Bugün görünen noktada önümüzde ki 9-10 seneye tekabül eden yaz ayları oruçları böyle devam ederse türk milletinin oruçla olan bağını komple kesecek gibi görünmektedir. Muhafazakar(!) medyamızın ve İslamcı(!) yazarlarımızın bu tehlikeden haberi varmıdır acaba?

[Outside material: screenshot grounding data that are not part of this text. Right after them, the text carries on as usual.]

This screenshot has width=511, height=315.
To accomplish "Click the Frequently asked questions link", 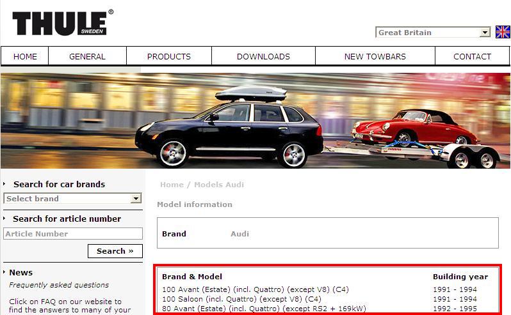I will click(59, 285).
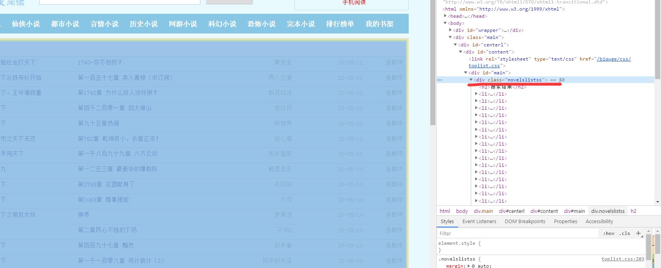This screenshot has height=268, width=661.
Task: Collapse the body element node
Action: 445,23
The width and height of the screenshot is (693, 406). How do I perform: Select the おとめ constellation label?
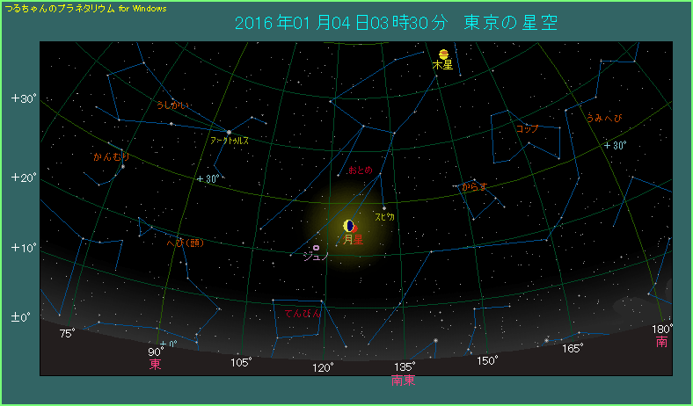360,170
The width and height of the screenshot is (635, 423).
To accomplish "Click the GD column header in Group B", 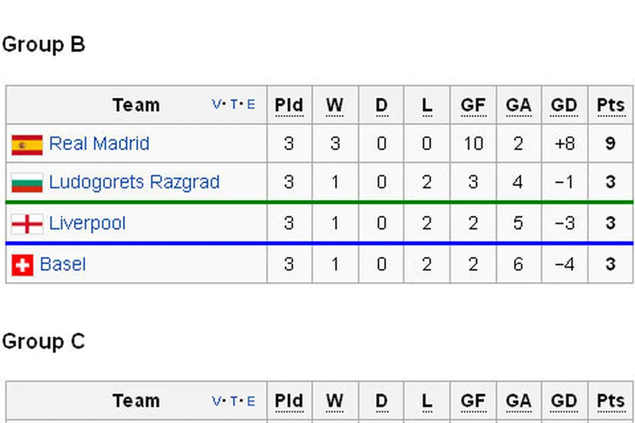I will 564,105.
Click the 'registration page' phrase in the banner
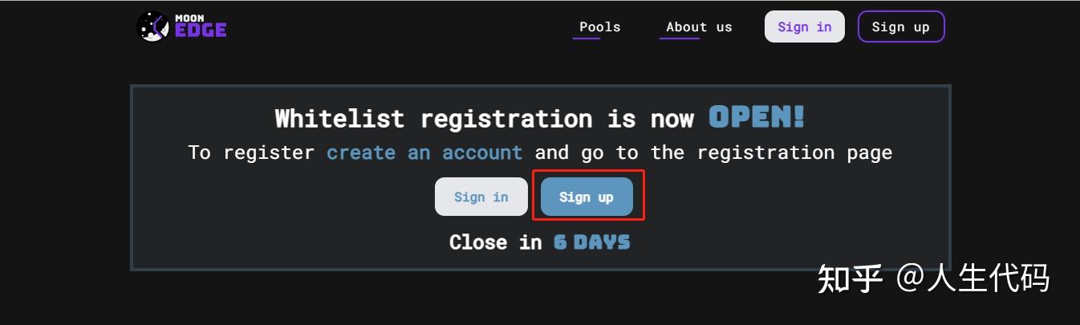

İslamcı maskeli liberal- demokrat ve mahalle baskısı istemezükçü aydınlarımız siz hoşgörü ve diyalog teraneleri çalarken namaz ve zekattan sonra oruçtanda vazgeçmiş bir Anadolu tehlikesi bütün çıplaklığıyla karşımızdadır. O din düşmanlarıyla ağız birliği ettiğiniz mahalle baskısına karşı çıkarak gelecek yıllarda karşımıza çıkacak korkunç manzarının bir mümessilide siz olacaksınız. Sizin mahalle baskısı dediğiniz olgu Müslüman bir toplum olabilmenin yapıtaşıdır.” İslam’da zorlama yoktur” diye günahlarına kılıf arayanlara “İslam’da müslüman olmayana zorlama yoktur” demek varken kenara çekilmenizin bedelini Müslüman-Türk milleti çekecektir.

Müslüman kardeşim, mukaddesatçı ağabeyim, milliyetçi gönüldaşım dini hassasiyetini gözden geçir ve oynanan şer oyunları boz. Orucunu layıkıyla tut, tutmayanları teşvik et, çocuğunu oruca alıştır.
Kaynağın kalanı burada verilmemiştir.